● **Saved data entries**
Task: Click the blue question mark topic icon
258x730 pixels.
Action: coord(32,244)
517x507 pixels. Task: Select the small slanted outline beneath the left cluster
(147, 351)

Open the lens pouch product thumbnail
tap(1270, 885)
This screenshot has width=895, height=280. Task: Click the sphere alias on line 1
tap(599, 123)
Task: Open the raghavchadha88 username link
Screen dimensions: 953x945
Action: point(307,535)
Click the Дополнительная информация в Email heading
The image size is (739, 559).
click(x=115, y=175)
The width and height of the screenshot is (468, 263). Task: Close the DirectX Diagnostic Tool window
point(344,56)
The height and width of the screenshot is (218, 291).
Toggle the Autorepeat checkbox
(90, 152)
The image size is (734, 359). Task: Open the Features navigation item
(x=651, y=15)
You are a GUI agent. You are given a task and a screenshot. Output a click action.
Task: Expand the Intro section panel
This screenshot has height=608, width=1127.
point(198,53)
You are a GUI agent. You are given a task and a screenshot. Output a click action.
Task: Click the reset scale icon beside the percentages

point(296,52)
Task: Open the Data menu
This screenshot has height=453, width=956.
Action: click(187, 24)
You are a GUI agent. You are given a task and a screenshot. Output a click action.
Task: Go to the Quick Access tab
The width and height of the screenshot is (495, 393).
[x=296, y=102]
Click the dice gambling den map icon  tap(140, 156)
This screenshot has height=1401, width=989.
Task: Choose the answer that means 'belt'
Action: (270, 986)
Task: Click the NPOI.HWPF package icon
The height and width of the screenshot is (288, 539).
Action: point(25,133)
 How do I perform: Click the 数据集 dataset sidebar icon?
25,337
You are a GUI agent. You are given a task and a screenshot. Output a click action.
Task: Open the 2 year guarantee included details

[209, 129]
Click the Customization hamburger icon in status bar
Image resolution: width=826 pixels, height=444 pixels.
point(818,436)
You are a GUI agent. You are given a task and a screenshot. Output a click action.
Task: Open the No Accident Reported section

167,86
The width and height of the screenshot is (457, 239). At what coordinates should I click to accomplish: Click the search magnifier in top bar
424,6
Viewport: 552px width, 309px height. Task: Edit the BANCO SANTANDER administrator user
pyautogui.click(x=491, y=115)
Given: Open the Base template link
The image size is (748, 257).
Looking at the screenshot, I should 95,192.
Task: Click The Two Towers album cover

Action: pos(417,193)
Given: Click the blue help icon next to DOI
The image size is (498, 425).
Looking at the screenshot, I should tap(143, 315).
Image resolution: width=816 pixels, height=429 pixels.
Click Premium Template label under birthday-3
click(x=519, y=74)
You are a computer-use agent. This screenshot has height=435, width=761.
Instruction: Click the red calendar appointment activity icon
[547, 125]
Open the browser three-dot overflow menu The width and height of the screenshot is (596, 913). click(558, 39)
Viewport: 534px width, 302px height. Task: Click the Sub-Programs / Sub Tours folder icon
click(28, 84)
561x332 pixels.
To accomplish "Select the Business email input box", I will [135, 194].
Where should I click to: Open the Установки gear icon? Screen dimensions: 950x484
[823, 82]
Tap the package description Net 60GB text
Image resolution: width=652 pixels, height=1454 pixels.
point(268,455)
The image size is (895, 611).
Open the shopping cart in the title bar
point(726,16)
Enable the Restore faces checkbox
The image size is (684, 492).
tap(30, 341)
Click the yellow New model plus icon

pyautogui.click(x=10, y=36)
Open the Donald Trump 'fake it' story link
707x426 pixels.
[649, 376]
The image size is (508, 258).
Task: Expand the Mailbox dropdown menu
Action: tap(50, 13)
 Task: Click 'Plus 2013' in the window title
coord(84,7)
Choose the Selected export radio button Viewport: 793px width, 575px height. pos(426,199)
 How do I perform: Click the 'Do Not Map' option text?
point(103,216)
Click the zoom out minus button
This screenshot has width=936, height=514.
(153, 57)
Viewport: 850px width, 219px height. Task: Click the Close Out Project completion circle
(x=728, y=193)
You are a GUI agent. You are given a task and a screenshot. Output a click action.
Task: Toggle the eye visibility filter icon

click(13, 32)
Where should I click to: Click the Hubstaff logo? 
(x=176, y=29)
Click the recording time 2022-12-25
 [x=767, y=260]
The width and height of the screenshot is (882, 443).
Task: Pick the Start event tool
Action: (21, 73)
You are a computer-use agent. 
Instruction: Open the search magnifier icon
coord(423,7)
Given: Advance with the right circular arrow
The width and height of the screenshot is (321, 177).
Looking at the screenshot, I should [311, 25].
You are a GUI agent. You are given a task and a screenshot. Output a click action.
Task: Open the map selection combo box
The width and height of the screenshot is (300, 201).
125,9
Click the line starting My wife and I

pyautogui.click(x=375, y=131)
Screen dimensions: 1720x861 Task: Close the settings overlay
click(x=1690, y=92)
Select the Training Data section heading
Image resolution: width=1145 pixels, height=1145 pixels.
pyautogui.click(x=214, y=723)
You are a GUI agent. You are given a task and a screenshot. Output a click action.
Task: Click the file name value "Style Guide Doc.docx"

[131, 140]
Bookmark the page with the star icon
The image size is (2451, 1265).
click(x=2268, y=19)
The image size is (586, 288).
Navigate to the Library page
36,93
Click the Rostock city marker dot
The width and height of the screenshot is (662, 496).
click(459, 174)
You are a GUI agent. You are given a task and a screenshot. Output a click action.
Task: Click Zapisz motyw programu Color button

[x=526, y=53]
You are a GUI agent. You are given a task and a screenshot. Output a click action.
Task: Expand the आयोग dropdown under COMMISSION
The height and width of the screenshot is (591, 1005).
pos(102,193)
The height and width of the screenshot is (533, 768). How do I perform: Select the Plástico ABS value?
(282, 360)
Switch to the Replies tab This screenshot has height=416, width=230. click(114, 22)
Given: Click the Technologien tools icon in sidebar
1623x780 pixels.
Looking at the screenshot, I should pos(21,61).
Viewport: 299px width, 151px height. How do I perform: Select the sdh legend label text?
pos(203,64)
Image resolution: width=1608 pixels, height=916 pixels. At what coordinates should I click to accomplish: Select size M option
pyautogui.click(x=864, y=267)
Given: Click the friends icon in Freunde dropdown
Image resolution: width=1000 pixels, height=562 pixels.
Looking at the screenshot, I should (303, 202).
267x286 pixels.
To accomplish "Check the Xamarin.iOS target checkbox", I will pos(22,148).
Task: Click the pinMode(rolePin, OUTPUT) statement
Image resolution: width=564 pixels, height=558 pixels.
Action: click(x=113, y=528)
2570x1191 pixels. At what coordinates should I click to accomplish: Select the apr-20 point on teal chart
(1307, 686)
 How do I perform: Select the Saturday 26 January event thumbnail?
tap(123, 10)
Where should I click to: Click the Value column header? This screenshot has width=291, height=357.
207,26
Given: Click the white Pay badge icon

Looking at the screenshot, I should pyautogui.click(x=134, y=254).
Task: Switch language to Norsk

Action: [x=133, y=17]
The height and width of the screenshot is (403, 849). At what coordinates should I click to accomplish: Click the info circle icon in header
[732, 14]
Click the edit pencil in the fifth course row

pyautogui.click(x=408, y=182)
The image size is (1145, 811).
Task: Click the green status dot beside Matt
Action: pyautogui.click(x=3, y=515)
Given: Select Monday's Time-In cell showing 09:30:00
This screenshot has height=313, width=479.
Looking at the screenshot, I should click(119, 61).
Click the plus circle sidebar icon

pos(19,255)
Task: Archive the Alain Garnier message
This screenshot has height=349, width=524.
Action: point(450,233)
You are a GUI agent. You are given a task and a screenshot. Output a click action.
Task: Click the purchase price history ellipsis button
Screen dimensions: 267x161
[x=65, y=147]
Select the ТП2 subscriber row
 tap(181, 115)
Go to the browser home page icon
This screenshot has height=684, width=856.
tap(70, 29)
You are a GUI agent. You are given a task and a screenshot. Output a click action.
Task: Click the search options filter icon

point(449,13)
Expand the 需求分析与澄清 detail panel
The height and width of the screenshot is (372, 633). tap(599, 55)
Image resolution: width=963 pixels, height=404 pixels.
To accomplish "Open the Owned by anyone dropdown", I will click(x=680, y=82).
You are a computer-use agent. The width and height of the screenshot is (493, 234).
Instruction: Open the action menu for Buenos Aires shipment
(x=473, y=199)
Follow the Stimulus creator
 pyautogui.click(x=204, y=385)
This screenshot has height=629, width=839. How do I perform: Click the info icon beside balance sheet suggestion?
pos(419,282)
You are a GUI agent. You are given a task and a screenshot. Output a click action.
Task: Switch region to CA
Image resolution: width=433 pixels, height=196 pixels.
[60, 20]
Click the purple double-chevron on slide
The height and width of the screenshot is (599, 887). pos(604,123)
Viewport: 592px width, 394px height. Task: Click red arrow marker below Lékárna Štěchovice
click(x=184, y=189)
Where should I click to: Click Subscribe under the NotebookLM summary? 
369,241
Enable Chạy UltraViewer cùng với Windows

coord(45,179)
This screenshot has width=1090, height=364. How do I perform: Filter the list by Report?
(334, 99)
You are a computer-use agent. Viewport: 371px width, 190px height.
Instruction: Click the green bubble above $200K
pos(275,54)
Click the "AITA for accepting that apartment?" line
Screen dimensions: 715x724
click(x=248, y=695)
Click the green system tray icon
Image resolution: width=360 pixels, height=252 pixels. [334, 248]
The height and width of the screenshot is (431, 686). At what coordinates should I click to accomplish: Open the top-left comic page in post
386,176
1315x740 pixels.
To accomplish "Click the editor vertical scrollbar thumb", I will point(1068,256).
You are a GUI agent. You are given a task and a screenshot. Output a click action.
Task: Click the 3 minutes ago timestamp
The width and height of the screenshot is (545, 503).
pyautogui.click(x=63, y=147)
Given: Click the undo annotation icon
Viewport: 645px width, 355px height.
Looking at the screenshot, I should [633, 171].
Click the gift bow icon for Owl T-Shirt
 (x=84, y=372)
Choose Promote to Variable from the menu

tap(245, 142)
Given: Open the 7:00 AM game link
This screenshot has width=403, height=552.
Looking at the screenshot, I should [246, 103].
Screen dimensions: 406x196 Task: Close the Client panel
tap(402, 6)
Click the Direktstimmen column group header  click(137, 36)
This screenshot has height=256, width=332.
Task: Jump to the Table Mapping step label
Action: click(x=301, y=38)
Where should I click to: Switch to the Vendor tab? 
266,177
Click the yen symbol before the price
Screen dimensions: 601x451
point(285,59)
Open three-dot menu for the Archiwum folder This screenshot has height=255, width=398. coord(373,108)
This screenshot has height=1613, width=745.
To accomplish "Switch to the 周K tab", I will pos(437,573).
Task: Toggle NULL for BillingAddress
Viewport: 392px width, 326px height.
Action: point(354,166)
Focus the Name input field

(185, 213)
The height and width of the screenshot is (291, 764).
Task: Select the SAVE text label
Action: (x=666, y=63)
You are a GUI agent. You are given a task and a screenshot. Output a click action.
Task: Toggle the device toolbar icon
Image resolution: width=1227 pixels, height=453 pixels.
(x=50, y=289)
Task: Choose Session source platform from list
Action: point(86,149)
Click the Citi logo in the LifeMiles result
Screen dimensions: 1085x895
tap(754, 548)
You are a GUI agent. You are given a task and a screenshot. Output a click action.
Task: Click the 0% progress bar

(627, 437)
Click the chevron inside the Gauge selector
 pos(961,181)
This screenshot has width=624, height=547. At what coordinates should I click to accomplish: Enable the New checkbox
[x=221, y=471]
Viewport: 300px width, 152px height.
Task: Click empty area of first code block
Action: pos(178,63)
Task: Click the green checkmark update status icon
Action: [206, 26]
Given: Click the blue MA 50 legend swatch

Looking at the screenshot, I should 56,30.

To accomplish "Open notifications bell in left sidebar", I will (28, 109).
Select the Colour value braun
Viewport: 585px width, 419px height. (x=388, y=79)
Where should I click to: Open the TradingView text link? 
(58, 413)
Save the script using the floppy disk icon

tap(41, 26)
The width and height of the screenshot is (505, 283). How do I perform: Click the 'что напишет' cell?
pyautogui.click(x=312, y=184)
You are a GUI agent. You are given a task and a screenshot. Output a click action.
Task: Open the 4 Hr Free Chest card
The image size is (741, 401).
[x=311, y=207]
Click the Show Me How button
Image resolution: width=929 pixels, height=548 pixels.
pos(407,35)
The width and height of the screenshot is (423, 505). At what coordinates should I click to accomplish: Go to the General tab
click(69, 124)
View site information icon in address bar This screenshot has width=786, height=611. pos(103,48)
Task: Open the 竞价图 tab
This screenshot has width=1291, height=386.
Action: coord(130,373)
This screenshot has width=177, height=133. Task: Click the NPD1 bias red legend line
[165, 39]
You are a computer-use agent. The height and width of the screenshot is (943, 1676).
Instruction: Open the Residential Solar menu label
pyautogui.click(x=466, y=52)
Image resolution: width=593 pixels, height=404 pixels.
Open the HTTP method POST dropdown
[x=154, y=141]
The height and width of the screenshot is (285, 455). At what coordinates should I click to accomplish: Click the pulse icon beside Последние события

● **PROBLEM TO SOLVE**
Your task is to reproduce the entries exactly, starting at the first line and ending with the line containing "Task: Open the raghavchadha88 username link".

● **REPLY TO THE EXERCISE**
Task: Click the blue question mark topic icon
258x730 pixels.
Action: coord(32,244)
517x507 pixels. Task: Select the small slanted outline beneath the left cluster
(147, 351)

Open the lens pouch product thumbnail
tap(1270, 885)
This screenshot has width=895, height=280. Task: Click the sphere alias on line 1
tap(599, 123)
Task: Open the raghavchadha88 username link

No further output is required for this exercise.